ОТРЫВОК ИЗ ТЕКСТА:
......

Третья картина, заканчивающая цикл моих первых работ, называлась «Потомок Чингис-хана», или «Буря над Азией», как переименовали ее за границей.

О ней у меня сохранились самые радостные воспоминания. ‹…› Я поехал в новые, совершенно незнакомые мне места, я встретился с никогда не виданными мной людьми. У меня не было заранее придуманного подробного сценария, существовал только сюжетный план. Сценарий рос вместе с живыми наблюдениями, представляющими для меня постоянный острый интерес. Я помню, как, пересекая огромные плоскогорья Бурят-Монголии, мы то и дело останавливали автомобиль, чтобы сфотографировать внезапно поразившие нас виды: жанровые, бытовые картины, еще не зная даже, какое место займут они в будущем фильме. ‹…›

С «Потомком Чингис-хана» немое кино ушло для меня в прошлое. Появился звук, нужно было привыкнуть к нему, почувствовать себя таким же свободным в поисках формы для выражения мысли, каким я чувствовал себя, работая с подвижным и легким немым аппаратом.

......

СТРОКИ ДАННЫХ:
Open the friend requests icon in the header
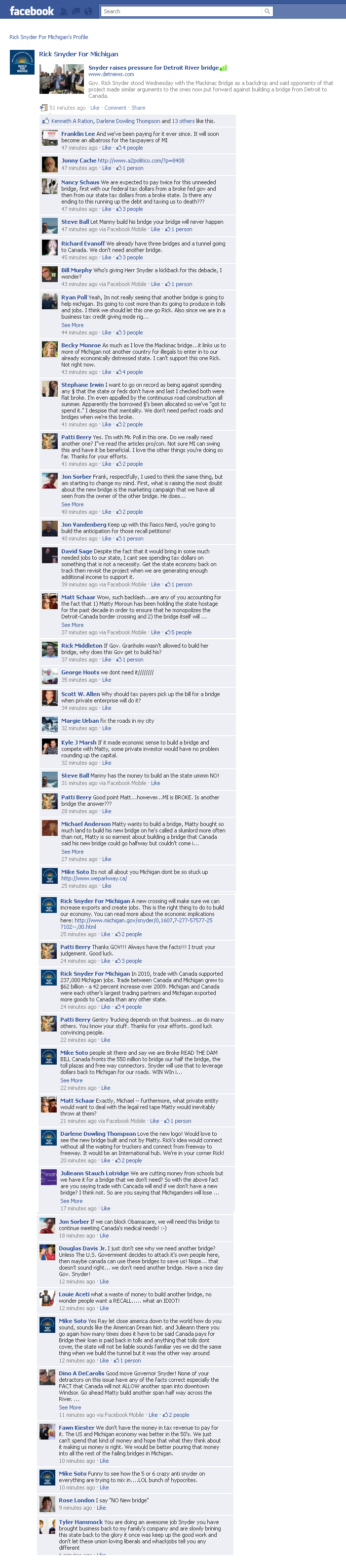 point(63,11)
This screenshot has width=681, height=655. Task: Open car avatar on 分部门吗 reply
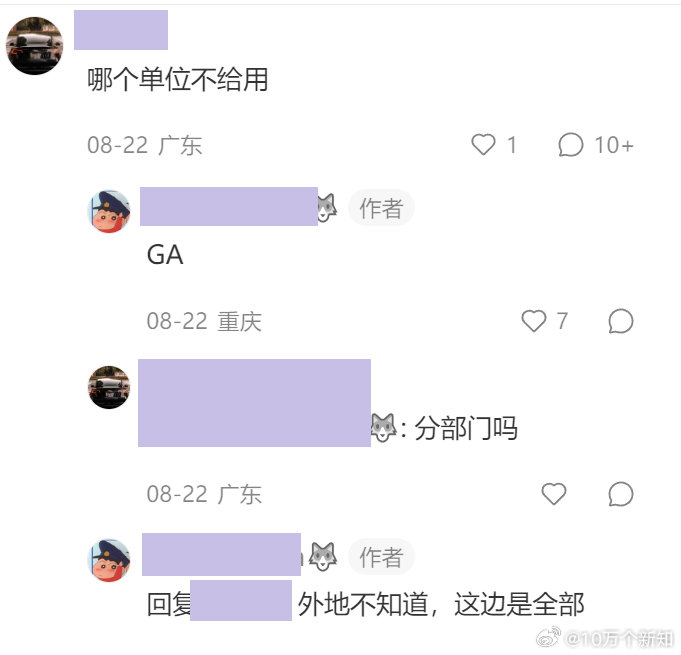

......

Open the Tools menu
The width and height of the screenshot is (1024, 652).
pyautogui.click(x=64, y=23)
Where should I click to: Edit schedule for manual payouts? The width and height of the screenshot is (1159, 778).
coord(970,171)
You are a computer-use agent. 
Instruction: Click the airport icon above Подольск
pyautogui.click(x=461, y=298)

......

ЗАДАНИЯ:
(1) Процитируйте, пожалуйста, часть отрывка, начиная со слов «О ней у меня сохранились» и заканчивая словами «и легким немым аппаратом.».
(2) Как, согласно отрывку, переименовали фильм «Потомок Чингис-хана» за границей?

ОТВЕТЫ:
(1)
О ней у меня сохранились самые радостные воспоминания. ‹…› Я поехал в новые, совершенно незнакомые мне места, я встретился с никогда не виданными мной людьми. У меня не было заранее придуманного подробного сценария, существовал только сюжетный план. Сценарий рос вместе с живыми наблюдениями, представляющими для меня постоянный острый интерес. Я помню, как, пересекая огромные плоскогорья Бурят-Монголии, мы то и дело останавливали автомобиль, чтобы сфотографировать внезапно поразившие нас виды: жанровые, бытовые картины, еще не зная даже, какое место займут они в будущем фильме. ‹…›

С «Потомком Чингис-хана» немое кино ушло для меня в прошлое. Появился звук, нужно было привыкнуть к нему, почувствовать себя таким же свободным в поисках формы для выражения мысли, каким я чувствовал себя, работая с подвижным и легким немым аппаратом.

(2) «Буря над Азией».